One of the more interesting discoveries was that the node-openalpr version I was using is both out-of-date and not nearly as powerful as their proprietary solution. While an open source requirement was certainly a factor, it was amazing how accurately the cloud version could successfully read frames that I couldn’t even identify a plate on.

ALPR Country Training Data

I also found that the main node-openalpr package defaults to US country processing with no way of overriding it. You have to pull down someone else’s fork which allows you to then provide an extra country parameter.

Slimline Australian plates need their own separate country detection to regular Australian plates?

But this doesn’t always help. Using the default US algorithm I was able to produce the most results. Specifying the Australian data set actually halved the number of successful plate reads, and it only managed to find one or two that the US algorithm couldn’t. Providing the separate “Australian Wide Plate” set again halved the count and introduced a single extra plate.

There is clearly a lot to be desired when it comes to Australian-based data sets for ALPR, and I think that the sheer number of plate styles available in Victoria is a contributing factor.

Good luck with that.

Planar Warps

Open ALPR comes with one particular tool to reduce the impact of distortion from both the camera angle and rolling shutter issues. Planar warp refers to a method in which coordinates are passed to the library to skew, translate, and rotate an image until it closely resembles a straight-on plate.

In my limited testing experience, I wasn’t able to find a planar warp that worked at all speeds. When you consider rolling shutter, it makes sense that the distortion grows relative to vehicle speed. I would imagine feeding accelerometer or GPS speed data as a coefficient might work. Or, you know, get a camera that isn’t completely rubbish.

What others are doing in the industry

Numerous readers reached out after the last post to share their own experiences and ideas. Perhaps one of the more interesting solutions shared with me was by Auror in New Zealand.

They employ fixed ALPR cameras in petrol stations to report on people stealing petrol. This in itself is not particularly new and revolutionary. But when coupled with their network, they can automatically raise an alert when known offenders have returned, or are targeting petrol stations in the area.

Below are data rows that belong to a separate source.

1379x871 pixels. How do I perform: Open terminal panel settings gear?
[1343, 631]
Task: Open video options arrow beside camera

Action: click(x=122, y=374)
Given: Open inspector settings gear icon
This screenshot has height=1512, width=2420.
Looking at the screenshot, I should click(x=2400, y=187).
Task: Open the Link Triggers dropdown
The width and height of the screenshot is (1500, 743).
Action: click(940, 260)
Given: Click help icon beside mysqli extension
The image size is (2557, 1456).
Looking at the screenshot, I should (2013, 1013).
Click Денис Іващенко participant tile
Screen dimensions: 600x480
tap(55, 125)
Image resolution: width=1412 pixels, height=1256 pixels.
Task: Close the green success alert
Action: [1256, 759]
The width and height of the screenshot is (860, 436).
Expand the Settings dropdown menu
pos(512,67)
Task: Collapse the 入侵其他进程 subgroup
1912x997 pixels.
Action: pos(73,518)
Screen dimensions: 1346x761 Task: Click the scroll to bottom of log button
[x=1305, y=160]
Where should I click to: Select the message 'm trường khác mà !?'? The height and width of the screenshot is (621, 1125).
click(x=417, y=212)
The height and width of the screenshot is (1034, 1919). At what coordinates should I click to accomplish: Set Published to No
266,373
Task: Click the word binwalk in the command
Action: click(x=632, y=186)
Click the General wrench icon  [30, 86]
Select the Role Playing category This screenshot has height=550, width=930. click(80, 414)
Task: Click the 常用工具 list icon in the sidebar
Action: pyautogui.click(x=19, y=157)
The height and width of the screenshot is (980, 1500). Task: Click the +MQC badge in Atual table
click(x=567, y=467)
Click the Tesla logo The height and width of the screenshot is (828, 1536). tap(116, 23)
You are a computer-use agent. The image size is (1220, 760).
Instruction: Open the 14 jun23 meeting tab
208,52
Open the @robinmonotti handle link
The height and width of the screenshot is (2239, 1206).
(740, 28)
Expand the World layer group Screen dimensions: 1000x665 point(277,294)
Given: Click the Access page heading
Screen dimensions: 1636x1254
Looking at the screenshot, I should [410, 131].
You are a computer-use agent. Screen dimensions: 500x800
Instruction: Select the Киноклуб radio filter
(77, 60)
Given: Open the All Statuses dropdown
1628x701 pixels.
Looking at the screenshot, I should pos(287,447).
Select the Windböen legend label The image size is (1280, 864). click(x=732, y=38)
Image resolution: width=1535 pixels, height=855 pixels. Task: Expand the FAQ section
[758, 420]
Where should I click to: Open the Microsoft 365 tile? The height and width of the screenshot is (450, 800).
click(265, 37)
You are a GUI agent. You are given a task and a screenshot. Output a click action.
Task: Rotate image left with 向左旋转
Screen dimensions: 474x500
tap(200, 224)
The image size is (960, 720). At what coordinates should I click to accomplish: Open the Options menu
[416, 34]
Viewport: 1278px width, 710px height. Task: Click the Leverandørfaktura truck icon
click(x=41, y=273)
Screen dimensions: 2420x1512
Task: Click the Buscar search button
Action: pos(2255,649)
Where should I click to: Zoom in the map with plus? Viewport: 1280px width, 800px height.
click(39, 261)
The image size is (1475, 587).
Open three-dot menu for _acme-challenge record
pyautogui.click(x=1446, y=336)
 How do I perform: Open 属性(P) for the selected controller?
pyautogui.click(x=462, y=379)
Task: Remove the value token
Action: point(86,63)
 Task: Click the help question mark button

Independent developers in Israel, South Africa, and Argentina have shown interest in building their own hacked-together versions of BlueNet. Some will probably fare better than others, as places like Israel use a seven digit license plates with no alphabet characters.

Key Takeaways

There is simply too much that I’ve learned in the last few weeks of dabbling to fit into one post. While there have been plenty of detractors, I really do appreciate the support and knowledge that has been sent my way.

There are a lot of challenges you will face in trying to build your own ALPR solution, but thankfully a lot of them are solved problems.

To put things in perspective, I’m a designer and front end developer. I’ve spent about ten hours now on footage and code, another eight on video production, and at least another ten on write-ups alone. I’ve achieved what I have by standing on the shoulders of giants. I’m installing libraries built by intelligent people and have leveraged advice from people who sell these cameras for a living.

The $86 million question still remains — if you can build a half-arsed solution that does an okay job by standing on the shoulders of giants, how much more money should you pour in to do a really really good job?

My solution is not even in the same solar system as the 99.999% accurate scanner that some internet commenters seem to expect. But then again, BlueNet only has to meet a 95% accuracy target.

So if $1 million gets you to 80% accuracy, and maybe $10 million gets you to 90% accuracy — when do you stop spending? Furthermore, considering that the technology has proven commercial applications here in Oceania, how much more taxpayer money should be poured into a proprietary, close-sourced solution when local startups could benefit? Australia is supposed to be an “innovation nation” after all.